--- What the exercise asks ---
Extract each line of the records below that contains the word "beside".

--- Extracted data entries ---
········

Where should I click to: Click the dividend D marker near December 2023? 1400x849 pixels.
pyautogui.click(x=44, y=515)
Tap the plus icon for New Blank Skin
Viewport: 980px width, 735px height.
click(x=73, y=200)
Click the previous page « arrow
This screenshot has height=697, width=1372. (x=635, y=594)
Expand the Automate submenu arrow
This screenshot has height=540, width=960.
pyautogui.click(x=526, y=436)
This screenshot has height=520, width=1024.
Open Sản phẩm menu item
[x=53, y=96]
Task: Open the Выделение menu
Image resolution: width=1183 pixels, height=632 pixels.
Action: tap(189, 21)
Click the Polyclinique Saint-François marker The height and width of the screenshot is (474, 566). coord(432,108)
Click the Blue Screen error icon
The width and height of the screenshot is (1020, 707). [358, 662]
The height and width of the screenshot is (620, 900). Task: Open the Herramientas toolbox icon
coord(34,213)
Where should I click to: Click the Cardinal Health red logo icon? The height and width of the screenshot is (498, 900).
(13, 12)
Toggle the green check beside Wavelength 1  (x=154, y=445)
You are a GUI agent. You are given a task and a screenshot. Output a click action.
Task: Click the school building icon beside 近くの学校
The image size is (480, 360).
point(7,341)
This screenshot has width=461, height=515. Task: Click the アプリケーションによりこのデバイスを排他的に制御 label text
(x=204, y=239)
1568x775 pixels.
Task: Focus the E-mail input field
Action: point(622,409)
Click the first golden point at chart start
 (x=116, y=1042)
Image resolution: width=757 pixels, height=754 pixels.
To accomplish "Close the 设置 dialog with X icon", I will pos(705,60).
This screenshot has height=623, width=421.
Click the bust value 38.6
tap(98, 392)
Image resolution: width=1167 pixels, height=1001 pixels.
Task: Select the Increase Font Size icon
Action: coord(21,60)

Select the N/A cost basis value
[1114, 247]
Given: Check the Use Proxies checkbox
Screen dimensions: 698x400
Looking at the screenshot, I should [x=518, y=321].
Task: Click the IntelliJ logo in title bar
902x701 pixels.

········

--- Output for this exercise ---
Toggle the green check beside Wavelength 1  (x=154, y=445)
Task: Click the school building icon beside 近くの学校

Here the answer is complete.